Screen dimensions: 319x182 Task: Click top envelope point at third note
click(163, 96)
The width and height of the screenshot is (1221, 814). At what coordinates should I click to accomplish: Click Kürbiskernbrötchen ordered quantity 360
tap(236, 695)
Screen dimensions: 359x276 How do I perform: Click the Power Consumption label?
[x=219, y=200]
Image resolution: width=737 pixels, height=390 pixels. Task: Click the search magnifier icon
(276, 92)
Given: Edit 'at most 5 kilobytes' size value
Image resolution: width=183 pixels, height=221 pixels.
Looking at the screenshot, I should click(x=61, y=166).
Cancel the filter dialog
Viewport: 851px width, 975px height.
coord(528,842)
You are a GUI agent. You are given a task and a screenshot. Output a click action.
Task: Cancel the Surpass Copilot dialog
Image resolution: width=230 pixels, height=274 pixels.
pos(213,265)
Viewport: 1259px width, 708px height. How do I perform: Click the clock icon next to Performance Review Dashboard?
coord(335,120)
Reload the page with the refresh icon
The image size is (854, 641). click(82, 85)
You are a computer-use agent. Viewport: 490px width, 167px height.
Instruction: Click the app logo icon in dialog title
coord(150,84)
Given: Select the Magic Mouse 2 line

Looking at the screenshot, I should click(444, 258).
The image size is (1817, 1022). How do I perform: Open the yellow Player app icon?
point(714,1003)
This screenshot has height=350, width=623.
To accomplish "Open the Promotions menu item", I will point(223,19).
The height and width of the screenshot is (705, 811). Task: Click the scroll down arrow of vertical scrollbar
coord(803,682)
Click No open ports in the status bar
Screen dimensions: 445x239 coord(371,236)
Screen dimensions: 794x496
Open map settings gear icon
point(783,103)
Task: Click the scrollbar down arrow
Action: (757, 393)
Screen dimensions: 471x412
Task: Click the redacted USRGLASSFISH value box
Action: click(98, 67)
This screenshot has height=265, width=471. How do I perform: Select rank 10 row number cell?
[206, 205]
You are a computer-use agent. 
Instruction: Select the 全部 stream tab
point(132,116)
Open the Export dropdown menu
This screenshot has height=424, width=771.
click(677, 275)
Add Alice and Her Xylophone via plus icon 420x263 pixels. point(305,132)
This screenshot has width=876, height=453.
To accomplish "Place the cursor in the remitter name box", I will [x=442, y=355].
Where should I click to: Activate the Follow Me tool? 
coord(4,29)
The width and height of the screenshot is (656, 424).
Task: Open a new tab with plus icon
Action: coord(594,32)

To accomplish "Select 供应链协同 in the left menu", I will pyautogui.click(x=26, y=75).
*****
▶ _OBJECTIVE_: Pull out every line above that contains the string "point", and list those lines in the order they appear.

▶ _THE RESPONSE_:
Screen dimensions: 319x182 Task: Click top envelope point at third note
point(714,1003)
To accomplish "Open the Promotions menu item", I will point(223,19).
point(783,103)
point(132,116)
Add Alice and Her Xylophone via plus icon 420x263 pixels. point(305,132)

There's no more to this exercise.